Annotation? Some platforms allow this, and there's even one model in which one can see other peoples' annotations -- wow, just like a book! There are "signed" e-books never touched by an author's hand. But if the lifespan of an e-book is uncertain, the duration of these user-added annotations is even more questionable.

And disappearing? Amazon.com famously deleted copies of Orwell's Animal Farm from its users' Kindles, kindly crediting them 99 cents, after the company was informed by the Orwell estate that the book was still in copyright -- talk about Orwellian. And there's nothing to say Amazon or some other vendor couldn't do it again. What's more, if you decided not to be an Amazon customer, or not to replace a broken Kindle, or if Kindle were to be replaced by some hardware or software that wasn't backwards-compatible with older e-book formats, then your books would have vanished for you.

Lastly, what would one make of some archaeologist of the far future, coming upon a buried e-library?
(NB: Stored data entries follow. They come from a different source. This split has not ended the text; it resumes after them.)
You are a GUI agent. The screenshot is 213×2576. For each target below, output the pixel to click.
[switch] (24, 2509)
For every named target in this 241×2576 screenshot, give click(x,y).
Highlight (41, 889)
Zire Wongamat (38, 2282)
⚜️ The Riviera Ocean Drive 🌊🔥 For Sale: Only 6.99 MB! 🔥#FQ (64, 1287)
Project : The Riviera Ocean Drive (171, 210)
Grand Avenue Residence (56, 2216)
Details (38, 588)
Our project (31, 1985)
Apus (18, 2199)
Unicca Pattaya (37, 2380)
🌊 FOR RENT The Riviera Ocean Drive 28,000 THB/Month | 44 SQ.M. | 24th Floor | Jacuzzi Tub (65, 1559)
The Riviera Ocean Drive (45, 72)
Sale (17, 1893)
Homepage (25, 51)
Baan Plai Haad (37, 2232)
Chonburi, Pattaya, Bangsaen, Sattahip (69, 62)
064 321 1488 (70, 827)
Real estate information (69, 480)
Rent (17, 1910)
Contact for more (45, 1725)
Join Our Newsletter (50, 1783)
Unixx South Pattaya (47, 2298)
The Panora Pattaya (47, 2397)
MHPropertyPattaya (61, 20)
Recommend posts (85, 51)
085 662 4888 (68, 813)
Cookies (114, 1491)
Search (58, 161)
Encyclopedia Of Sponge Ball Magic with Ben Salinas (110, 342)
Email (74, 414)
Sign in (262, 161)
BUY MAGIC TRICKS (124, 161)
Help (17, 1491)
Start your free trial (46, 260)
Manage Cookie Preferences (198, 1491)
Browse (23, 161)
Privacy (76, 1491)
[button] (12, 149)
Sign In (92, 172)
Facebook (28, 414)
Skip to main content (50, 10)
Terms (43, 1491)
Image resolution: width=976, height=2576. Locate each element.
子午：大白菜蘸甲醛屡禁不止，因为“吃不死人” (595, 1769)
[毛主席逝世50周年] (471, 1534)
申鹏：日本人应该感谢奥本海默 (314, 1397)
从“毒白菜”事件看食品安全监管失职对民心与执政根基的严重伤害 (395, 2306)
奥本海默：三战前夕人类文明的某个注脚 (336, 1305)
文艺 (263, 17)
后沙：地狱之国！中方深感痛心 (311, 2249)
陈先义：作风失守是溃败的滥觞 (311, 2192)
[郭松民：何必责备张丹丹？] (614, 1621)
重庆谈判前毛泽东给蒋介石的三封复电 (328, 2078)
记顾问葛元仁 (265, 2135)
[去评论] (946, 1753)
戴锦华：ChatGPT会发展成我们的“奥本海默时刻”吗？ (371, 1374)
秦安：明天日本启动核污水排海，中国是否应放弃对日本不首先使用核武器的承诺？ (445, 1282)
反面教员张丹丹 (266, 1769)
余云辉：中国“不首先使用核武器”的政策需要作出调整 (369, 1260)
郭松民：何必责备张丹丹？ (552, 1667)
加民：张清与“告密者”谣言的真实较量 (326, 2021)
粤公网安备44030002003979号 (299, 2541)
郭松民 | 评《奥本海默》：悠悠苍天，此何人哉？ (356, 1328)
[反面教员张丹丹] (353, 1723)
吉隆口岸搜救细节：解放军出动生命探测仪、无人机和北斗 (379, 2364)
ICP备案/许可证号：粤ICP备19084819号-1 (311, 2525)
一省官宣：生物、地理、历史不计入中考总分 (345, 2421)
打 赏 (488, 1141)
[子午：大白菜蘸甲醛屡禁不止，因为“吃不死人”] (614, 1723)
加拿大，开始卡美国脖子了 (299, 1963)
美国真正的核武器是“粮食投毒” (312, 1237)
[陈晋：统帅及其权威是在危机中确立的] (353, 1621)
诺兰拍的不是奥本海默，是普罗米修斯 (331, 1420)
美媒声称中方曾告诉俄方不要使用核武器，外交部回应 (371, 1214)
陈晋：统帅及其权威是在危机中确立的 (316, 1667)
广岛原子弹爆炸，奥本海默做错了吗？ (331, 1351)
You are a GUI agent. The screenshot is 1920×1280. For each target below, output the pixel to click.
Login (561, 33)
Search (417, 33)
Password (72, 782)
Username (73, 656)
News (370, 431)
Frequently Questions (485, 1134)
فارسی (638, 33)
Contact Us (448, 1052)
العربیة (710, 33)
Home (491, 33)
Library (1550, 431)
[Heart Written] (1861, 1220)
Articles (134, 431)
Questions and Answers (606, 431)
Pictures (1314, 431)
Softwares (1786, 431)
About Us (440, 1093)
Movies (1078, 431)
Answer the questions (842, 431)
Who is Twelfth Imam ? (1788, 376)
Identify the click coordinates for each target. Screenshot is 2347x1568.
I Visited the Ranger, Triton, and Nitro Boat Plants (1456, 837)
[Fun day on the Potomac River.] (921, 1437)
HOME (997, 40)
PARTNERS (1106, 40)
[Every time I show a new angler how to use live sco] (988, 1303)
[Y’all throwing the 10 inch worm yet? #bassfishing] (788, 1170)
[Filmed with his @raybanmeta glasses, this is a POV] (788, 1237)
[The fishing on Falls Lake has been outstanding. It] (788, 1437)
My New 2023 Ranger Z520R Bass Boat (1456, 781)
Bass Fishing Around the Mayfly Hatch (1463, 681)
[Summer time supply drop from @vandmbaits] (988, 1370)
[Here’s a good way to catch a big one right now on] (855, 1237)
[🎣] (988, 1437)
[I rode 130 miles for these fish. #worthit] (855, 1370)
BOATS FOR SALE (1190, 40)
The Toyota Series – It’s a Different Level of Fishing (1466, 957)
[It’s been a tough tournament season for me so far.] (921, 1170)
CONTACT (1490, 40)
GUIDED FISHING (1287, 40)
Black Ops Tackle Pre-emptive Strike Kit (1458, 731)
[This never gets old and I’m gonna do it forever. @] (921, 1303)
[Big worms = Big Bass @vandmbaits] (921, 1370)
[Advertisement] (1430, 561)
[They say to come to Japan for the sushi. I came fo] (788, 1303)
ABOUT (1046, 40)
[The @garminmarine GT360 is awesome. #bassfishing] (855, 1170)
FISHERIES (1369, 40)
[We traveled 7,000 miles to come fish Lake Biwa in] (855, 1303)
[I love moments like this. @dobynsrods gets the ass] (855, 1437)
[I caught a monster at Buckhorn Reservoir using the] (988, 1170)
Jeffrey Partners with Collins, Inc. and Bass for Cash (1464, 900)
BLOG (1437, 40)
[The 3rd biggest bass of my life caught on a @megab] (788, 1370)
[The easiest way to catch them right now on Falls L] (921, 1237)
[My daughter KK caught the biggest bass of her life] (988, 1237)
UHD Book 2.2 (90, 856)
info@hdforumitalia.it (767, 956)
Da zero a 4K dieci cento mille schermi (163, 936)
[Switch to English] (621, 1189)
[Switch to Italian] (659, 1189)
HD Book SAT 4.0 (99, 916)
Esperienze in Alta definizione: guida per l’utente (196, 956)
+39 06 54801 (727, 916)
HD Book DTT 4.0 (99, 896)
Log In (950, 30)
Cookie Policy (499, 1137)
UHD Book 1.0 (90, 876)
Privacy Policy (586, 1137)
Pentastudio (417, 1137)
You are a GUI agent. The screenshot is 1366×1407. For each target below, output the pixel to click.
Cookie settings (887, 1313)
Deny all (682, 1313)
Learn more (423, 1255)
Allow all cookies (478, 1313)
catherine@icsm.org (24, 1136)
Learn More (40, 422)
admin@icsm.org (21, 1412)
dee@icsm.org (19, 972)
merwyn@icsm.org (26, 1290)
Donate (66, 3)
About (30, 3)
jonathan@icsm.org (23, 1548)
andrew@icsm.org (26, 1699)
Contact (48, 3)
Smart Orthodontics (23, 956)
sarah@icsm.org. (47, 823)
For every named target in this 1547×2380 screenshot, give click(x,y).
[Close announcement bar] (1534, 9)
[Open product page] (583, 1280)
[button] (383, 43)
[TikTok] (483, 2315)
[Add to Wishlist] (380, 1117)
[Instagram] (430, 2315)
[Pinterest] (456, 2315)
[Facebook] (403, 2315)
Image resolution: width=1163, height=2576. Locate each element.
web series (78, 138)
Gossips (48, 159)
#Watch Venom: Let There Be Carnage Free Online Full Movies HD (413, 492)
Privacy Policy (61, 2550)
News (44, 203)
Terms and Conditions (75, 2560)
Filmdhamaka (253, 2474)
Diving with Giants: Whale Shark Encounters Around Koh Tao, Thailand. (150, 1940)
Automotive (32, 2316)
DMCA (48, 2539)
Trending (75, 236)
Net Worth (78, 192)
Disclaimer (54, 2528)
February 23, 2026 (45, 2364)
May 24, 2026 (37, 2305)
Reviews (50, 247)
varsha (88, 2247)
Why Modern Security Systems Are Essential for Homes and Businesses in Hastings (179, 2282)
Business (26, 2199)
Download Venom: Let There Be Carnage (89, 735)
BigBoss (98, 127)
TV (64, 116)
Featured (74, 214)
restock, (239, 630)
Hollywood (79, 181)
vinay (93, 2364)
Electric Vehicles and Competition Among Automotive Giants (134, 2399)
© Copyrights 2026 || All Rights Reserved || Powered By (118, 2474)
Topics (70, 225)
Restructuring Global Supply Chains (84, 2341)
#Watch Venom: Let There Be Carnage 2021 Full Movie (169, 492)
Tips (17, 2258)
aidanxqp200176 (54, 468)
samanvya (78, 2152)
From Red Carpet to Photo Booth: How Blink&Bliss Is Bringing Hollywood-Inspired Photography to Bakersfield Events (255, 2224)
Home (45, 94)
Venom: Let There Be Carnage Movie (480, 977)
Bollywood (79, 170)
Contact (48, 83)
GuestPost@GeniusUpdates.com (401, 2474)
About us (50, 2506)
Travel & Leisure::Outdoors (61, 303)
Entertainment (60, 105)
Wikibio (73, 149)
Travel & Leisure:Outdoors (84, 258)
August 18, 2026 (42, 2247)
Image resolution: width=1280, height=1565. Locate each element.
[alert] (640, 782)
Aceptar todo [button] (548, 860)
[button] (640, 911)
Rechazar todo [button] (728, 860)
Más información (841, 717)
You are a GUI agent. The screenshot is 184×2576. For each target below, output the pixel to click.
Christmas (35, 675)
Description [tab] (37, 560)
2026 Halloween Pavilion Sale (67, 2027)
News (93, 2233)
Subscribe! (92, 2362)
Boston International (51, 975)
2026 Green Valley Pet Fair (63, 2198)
If Amazon didn't exist in the future, there'd be no way to recover these battered e-readers and tablets -- their data was mostly stored on cloud that once floated in the sky of a lost civilization. And like clouds, there'd be no getting them back.

So I suggest a label, or some sort of certification: Only e-books and readers that met the six criteria above would be certified as genuine "books" -- everything else would have to use some other word: text-sacks, wordblobs, readoids, or libri-fizzles. Anything but "books."

(illustration from wikimedia commons)

3 comments:

  1. Bravo. It's still too early in the life of ebooks as a format for most people to notice or care, but as decades pass the issues of longevity, and especially bequeathability, will loom ever larger as more and more people discover they've spent huge sums purchasing libraries they can't pass on or that simply evaporate unnoticed in the backwash of compatibility issues, unilaterally voided or amended licensing and usage agreements following unforeseen corporate mergers or buyouts, and hardware failure. In fifty years time it could well be that, for serious readers at least, the paper book will enjoy a renaissance.

    On the other hand, it's important to recognize that not all readers *are* "serious readers". Many, probably most, readers spend most of their time reading stuff they don't aspire ever to read or think about again, and don't care if they can't keep their copy as part of some permanent personal library. For them, the price they pay for the book is like a rental fee -- with elastic terms, certainly, but essentially regarded as a fee for a one-time use. So it may be that differences in reading habits and expectations will lead to a permanent bifurcation of reading technologies between these different reading communities, or more likely, individuals choosing either technology depending on their attitude to a particular book.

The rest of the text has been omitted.